Airwallex · Statistics & Data Analysis
Diagnose a dip in approval/conversion rate
TrueInterview
October 7, 2026 · 1 min read
You work as a Staff Data Scientist examining a time series metric for a payments/fintech product.
Data: A daily (or weekly) time series covering January 2013 through January 2015.
- The metric is a rate, such as a credit card approval rate or conversion rate.

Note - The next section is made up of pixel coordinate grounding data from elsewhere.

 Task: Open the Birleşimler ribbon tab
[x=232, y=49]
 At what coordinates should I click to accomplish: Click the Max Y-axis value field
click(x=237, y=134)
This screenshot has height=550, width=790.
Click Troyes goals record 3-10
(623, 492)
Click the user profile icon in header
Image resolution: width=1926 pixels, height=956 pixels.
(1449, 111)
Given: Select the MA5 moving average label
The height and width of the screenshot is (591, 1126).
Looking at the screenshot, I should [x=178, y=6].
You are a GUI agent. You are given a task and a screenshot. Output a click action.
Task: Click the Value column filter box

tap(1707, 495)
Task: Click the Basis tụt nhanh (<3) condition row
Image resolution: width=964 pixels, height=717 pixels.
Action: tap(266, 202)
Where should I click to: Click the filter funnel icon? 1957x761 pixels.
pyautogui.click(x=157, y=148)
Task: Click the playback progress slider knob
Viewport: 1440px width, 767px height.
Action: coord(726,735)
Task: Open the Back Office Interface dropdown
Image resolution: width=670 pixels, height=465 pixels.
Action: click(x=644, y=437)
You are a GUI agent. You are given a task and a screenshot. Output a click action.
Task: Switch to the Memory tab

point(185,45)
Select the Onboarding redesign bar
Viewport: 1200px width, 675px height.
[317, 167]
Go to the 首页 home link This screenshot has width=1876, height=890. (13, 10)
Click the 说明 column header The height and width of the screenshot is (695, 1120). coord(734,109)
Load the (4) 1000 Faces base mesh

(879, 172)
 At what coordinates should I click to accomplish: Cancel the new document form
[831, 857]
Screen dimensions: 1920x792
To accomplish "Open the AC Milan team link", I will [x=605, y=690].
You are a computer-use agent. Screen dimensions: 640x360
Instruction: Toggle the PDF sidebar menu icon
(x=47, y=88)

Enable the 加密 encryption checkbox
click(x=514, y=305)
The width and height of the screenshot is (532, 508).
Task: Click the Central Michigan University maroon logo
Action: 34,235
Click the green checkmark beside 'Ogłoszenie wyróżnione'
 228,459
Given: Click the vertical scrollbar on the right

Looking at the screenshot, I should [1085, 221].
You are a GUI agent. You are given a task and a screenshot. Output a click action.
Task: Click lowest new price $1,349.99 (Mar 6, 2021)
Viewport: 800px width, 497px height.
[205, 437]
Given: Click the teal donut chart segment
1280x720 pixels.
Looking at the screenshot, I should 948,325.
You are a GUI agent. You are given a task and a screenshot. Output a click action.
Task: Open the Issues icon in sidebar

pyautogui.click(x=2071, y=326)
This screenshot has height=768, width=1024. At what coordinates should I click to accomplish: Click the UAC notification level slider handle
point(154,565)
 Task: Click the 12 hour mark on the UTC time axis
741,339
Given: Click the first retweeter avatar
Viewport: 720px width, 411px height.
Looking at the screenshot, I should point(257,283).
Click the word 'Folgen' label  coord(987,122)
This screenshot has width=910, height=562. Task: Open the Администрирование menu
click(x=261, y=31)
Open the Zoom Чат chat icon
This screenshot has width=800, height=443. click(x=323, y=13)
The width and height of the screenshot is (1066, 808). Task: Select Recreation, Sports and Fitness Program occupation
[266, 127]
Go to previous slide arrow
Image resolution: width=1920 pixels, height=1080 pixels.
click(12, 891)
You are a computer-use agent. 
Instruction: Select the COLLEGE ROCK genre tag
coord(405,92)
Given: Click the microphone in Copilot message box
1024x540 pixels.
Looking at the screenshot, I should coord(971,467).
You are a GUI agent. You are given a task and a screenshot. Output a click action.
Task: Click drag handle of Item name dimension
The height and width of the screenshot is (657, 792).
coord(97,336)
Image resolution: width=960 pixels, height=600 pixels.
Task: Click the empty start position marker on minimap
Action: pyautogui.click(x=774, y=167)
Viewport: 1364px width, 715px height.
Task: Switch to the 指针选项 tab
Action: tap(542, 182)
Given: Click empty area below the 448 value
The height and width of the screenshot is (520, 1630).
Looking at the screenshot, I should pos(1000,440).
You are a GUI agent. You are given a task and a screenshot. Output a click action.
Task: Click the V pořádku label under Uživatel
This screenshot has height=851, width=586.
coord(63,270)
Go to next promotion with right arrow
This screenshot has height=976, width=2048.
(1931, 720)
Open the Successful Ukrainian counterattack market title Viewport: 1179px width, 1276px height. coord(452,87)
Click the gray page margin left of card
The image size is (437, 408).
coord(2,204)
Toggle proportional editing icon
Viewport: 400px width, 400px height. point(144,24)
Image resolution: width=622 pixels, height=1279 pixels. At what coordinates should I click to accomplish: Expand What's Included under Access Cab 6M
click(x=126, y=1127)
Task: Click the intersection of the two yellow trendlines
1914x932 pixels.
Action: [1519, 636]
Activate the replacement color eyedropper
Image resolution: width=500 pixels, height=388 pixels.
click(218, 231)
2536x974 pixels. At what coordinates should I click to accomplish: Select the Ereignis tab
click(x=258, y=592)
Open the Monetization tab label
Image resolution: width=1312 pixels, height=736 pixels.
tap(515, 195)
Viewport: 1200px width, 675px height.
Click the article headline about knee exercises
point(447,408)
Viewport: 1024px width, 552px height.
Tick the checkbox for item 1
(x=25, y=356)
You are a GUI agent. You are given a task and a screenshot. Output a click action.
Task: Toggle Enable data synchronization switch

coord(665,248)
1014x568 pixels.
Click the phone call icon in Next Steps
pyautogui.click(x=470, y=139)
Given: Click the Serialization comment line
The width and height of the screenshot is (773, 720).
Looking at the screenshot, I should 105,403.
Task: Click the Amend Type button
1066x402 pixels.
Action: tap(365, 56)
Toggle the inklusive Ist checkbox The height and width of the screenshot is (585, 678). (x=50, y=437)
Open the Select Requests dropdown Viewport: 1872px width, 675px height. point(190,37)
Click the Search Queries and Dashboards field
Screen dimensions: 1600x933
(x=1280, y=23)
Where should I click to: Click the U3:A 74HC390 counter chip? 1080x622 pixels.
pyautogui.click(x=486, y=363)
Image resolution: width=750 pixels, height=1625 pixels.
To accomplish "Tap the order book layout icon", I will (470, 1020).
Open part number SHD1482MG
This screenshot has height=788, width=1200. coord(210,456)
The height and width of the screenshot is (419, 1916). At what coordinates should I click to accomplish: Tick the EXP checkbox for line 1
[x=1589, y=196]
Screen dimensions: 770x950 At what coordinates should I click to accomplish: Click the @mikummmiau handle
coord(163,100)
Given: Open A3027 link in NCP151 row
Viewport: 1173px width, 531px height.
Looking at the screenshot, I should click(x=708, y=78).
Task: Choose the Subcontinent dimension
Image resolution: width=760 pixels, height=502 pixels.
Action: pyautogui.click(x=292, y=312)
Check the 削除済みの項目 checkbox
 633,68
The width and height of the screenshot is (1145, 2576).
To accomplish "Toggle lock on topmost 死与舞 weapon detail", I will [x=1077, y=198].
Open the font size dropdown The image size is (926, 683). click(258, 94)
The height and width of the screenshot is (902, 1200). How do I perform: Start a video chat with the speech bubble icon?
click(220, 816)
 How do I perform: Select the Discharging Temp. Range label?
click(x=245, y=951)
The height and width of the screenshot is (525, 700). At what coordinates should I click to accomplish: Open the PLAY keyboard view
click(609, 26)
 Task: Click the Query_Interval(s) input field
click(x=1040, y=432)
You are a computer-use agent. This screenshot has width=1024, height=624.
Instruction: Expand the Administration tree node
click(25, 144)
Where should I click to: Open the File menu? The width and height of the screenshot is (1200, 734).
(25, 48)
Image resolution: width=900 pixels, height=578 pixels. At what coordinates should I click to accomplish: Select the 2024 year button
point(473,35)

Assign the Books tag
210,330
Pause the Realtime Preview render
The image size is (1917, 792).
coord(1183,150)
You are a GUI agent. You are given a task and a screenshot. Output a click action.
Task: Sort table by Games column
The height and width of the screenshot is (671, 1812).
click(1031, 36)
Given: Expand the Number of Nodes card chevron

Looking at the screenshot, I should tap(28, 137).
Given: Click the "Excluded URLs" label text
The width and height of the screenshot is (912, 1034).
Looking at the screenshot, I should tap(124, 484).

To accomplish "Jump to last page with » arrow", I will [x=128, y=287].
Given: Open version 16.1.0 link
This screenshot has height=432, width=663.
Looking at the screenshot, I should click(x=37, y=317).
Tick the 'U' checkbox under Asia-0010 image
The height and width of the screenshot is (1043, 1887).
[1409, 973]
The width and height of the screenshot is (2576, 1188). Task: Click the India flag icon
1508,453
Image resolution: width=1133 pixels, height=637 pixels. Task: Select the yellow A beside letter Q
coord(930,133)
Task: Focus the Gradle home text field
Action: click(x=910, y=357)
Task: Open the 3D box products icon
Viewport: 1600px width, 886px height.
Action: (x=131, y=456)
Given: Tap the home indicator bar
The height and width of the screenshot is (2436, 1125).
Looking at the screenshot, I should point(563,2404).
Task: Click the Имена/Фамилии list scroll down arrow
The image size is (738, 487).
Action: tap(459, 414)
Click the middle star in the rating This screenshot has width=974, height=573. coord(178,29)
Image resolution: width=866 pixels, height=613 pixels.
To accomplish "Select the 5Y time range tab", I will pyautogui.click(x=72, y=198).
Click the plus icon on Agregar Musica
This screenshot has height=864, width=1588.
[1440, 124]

- There is a clear dip near February 2013, a small surge near November 2013, and sustained growth beginning around January 2014.
Task:
-
Identify the most likely explanations for the February 2013 dip, the November 2013 surge, and the January 2014 growth, covering both product/business causes and data or measurement issues.
-
Since the metric is a ratio, describe how you would break down and diagnose changes by examining these separately:
- Numerator (for example, approved applications or conversions)
- Denominator (for example, total applications or eligible sessions)
- Any shifts in the mix of traffic, users, or applications
-
Outline a concrete investigation plan:
- Which slices or segments would you use to break down the data (for example, channel, geography, device, risk tier, issuer/bank, new versus returning)?
- Which supporting metrics would you collect?
- How would you separate seasonality, one-off shocks, and true causal impact from a launch or policy change?
State any assumptions you need to make, such as timezone, aggregation cadence, the definition of approval, or logging stability.
Overview:
This Analytics & Experimentation prompt tests time-series diagnostics, ratio decomposition (numerator/denominator and traffic mix), segmentation and data-quality triage, and causal inference at a staff-level applied analytics scope.